Category Archives: Uncategorized

Digital decay and the archival cloud

Throughout human history, the documentation of events and thoughts usually required a good deal of time and effort. Somebody had to sit down with a stylus or a pen or, later, a typewriter or a tape recorder, and make a deliberate recording. That happened only rarely. Most events and thoughts vanished from memory, individual and collective, soon after they occurred. If they were described or discussed at all, it was usually in conversation, face to face or over a phone line, and the words evaporated as they were spoken.

That’s all changed now. Thanks to digital tools, media, and networks, recording is easy, cheap, and often automatic. Hard drives, flash drives, CDs, DVDs, and other storage devices brim with audio, video, photographic, and textual recordings. Evidence of even the most trivial of events and thoughts, communicated through texts, posts, status updates, and tweets, is retained in the data centers of the companies that operate popular Internet sites and services.

We live, it seems, in a golden age of documentation. But that’s not quite true. The problem with making a task cheap and effortless is that the results of that task come to be taken for granted. You care about work that’s difficult and expensive, and you want to preserve its product; you don’t pay much attention to the things that happen automatically and at little or no cost. In Avoiding a Digital Dark Age, an article appearing in the new edition of American Scientist, Kurt Bollacker, of the Long Now Foundation, expertly describes the conundrum of digital recording: everything’s documented, but the documents don’t last. The problem stems from the fact that, with digital recordings, we don’t only have to preserve the data itself; we have to preserve the devices and techniques used to read the data and output it in a form we can understand. As Bollacker writes:

With most analog technologies such as photographic prints and paper text documents, one can look directly at the medium to access the information. With all digital media, a machine and software are required to read and translate the data into a human-observable and comprehensible form. If the machine or software is lost, the data are likely to be unavailable or, effectively, lost as well.

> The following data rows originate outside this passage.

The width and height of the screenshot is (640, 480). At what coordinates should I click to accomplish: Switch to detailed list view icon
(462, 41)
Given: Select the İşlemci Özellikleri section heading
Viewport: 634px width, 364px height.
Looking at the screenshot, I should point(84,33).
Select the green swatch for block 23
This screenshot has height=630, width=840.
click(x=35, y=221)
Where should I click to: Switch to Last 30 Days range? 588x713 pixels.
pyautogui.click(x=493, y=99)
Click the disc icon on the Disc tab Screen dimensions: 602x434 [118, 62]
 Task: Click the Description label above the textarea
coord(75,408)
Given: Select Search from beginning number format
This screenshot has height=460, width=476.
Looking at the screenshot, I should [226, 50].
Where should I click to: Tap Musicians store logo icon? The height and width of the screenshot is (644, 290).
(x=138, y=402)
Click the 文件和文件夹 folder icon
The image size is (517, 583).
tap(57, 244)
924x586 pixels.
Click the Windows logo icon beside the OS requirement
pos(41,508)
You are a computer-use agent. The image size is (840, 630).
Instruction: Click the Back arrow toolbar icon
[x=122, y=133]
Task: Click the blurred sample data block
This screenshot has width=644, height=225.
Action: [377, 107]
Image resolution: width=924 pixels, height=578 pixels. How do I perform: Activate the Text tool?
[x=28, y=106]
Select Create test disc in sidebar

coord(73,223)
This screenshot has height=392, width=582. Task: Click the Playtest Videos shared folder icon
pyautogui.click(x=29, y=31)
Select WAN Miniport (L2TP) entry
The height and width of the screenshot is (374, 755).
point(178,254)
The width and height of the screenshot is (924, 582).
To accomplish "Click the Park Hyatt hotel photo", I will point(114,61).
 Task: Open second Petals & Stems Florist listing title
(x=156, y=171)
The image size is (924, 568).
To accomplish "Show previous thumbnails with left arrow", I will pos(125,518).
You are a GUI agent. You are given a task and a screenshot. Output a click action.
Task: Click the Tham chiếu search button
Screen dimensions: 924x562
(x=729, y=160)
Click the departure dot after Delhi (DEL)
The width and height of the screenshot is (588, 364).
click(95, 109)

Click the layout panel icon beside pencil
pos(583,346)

The problem is magnified by the speed with which old digital media and recording techniques, including devices and software, are replaced by new ones. It’s further magnified by the fact that even modest damage to a digital recording can render that recording useless (as anyone who has scratched a CD or DVD knows). In contrast, damage to an analog recording – a scratch in a vinyl record, a torn page in a book – may be troublesome and annoying, but it rarely renders the recording useless. You can still listen to a scratched record, and you can still read a book with a missing page. Analog recordings are generally more robust than digital ones. As Bollacker explains, history reveals a clear and continuing trend: “new media types tend to have shorter lifespans than older ones, and digital types have shorter lifespans than analog ones.” The lifespan of a stone tablet was measured in centuries or millennia; the lifespan of a magnetic tape or a hard drive is measured in years or, if you’re very lucky, decades.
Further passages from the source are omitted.